A formal letter from Senator Max Baucus to Montanans following news of his forthcoming retirement from federal politics.

 
 
 
Perspective
 
What if Yellowstone wasn't?

“It was a notable act, not only on account of the transcendent importance of the territory it was designed to protect, but because it was a marked innovation in the traditional policy of governments. From time immemorial privileged classes have been protected by law in the withdrawal, for their exclusive enjoyment, of immense tracts of forests, parks, and game preserves. But never before was a region of such vast extent as the Yellowstone Park set apart for the use of all the people without distinction of rank or wealth.” - Hiram Martin Chittenden, from the book The Yellowstone National Park (1895)

Well, what if Yellowstone wasn’t?

I’m not suggesting we pretend the Louisiana Purchase never happened or overlook the color of the stone—“Roche Jaune”—I’m talking about that “marked innovation in the traditional policy of governments” leading to its designation as a National Park. What if those post-Civil War congressmen had passed on the notion of protecting all that land way out past the shadows of their constituency? It would have been a very conscionable thing to do, considering the cupful of the troubles with Reconstruction…

Picture it today, the reservation of the Park notwithstanding. Start with a bit of West Yellowstone or Gardiner—the gateway towns wouldn’t exist, but t-shirt shops, chainsaw sculptures of bears, sales on cheap trinkets are the cockroaches of mountain culture. Consider such strip-mall merchandizing replete with wooden sidewalks along the north shore Yellowstone Lake. Such a town’s likely placement might be near modern-day Fishing Bridge, the launch of the Yellowstone River and a fine juncture along the big highway running from Cody and onto Ennis and Rexburg. Madison Junction would have served as a decent crossroads town, too, on another highway linking the upper Yellowstone valley with Jackson Hole to the south. Add a few dashes of Bozeman around these hubs with residential touches like the 70s, chalet-style condos and, lately, blocks of duplexes with front-loading garages.

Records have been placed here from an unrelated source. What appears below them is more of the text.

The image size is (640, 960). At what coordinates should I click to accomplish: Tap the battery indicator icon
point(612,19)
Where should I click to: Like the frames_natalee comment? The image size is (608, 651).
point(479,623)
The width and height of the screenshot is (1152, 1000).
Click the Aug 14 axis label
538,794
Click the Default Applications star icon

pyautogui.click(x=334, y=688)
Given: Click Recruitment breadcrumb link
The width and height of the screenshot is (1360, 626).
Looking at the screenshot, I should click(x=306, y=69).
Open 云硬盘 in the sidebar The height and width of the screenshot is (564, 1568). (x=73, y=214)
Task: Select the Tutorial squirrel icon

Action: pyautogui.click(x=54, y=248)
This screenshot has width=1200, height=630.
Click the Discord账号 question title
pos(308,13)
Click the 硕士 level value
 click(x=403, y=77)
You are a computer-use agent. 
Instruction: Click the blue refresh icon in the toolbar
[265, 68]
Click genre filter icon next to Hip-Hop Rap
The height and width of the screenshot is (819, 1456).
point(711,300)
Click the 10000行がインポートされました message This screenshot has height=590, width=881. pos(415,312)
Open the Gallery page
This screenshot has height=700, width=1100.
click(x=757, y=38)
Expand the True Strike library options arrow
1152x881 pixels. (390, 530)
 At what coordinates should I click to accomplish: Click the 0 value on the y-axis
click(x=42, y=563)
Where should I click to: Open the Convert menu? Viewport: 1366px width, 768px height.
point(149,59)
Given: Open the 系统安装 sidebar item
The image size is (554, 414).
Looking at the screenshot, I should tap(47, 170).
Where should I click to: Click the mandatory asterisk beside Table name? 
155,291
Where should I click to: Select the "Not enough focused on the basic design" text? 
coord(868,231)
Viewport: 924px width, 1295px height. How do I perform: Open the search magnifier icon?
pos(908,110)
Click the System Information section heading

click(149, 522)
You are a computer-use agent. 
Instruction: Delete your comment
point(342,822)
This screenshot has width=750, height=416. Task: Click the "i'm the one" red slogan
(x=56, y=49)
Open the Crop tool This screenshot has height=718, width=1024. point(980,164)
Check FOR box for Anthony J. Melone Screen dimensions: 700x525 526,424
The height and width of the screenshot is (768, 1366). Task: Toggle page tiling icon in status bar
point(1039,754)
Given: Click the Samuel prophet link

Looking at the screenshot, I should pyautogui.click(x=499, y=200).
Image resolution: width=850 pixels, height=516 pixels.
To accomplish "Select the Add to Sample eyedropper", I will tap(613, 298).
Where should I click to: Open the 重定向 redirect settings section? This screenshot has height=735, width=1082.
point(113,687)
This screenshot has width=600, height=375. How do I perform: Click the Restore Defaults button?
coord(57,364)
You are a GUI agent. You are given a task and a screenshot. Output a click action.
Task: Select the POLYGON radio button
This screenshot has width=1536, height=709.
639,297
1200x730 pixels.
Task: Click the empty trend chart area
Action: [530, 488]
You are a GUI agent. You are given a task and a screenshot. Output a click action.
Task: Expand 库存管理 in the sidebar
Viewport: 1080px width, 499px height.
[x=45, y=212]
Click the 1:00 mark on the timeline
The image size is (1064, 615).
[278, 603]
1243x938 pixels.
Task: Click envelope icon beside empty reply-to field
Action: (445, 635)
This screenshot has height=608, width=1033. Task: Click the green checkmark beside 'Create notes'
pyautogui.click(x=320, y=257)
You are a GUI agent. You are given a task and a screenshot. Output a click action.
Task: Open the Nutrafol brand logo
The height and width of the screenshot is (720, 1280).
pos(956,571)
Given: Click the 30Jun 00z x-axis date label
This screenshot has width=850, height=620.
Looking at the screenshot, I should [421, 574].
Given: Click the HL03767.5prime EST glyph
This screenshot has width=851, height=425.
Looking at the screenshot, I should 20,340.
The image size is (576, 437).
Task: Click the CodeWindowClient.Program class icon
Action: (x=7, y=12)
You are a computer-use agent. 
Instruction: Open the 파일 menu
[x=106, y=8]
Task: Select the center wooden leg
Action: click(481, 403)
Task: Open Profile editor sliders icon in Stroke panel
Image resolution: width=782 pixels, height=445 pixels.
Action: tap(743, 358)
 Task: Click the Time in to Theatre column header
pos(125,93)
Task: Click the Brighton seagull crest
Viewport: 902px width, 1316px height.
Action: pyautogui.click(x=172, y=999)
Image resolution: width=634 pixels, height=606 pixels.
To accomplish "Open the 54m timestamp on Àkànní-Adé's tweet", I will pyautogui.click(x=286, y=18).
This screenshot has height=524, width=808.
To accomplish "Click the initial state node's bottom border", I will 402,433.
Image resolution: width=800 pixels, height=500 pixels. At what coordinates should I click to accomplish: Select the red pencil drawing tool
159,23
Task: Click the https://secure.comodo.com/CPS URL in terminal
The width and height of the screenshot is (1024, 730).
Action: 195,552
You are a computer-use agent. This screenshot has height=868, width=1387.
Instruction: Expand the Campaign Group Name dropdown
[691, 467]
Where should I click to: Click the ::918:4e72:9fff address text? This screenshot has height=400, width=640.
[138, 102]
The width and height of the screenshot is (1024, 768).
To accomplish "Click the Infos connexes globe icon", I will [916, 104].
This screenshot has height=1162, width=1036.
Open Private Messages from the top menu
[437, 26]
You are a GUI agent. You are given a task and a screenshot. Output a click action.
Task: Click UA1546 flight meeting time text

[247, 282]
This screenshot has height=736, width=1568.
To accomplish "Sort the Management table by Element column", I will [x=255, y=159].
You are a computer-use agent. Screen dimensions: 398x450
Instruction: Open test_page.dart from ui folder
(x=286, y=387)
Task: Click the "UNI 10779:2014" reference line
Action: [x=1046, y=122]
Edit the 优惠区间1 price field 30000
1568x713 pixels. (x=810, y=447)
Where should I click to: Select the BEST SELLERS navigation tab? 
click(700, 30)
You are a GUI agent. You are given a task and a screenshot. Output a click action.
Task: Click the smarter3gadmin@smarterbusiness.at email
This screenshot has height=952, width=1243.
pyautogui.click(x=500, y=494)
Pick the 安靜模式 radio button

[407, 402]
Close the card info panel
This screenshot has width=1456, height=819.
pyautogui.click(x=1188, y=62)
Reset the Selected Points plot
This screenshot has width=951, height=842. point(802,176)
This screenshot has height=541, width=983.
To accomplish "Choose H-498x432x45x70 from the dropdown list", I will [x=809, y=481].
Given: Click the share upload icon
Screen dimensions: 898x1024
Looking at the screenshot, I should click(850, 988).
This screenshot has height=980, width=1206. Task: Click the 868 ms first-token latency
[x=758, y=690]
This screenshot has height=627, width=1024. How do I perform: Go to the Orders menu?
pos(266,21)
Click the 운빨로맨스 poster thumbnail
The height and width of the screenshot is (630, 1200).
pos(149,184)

For wildlife, the national bison population bottomed out at 4,000 head when the Park offered them sanctuary to replenish. In the absence of YNP, that number just kept going down. Today, most would consider the bison as kindred to the wooly mammoth, a character mocked up in dusty natural history exhibits, and Ted Turner would have no suitable horn on which to hang his hat. Nobody complains, though, it’s been a century since more than a handful of bison breezed through Yellowstone, and the few locals that remark at all, say the bison weren’t built for the winters up there. Wolves were eradicated in both the real and the imagined Yellowstone, and with so many dogs about today, no chance of a popular reintroduction. Grizzlies? Ha. Elk, meanwhile, have been hunted down so thin that it takes 20 days in camp to harvest a cow, unless you helped trim out that hedge-funder’s house, the guy who cut off all the access around Slough Creek with his big fence and ‘No Trespassing’ signs.

As for business, Yellowstone folk live through the booms and busts (mostly busts) of the West, just like everybody else. Times were good when the gold mine near Cooke City was booming, but for all the cyanide, they trashed the watershed right down past where the Lamar River ties into the Yellowstone. A few big-hat families got by ranching the valleys (when they weren’t shoveling out), but most of those have packed up, sold out to the first Easterner with a checkbook. Nowadays, the Hayden is full of wells busting up the shale deposits below (this is Wyoming we’re talking about). One old rancher who hung on there has to ship in water now, despite the unprecedented die-off of his cows. The oil and gas company argued in court, successfully, that his cattle mortality couldn’t be linked to the wells, what with all the other minerals in the local water. Coincidentally, the CEO of the company just bought one of the primo lots in a gated community overlooking the Upper Geyser Basin.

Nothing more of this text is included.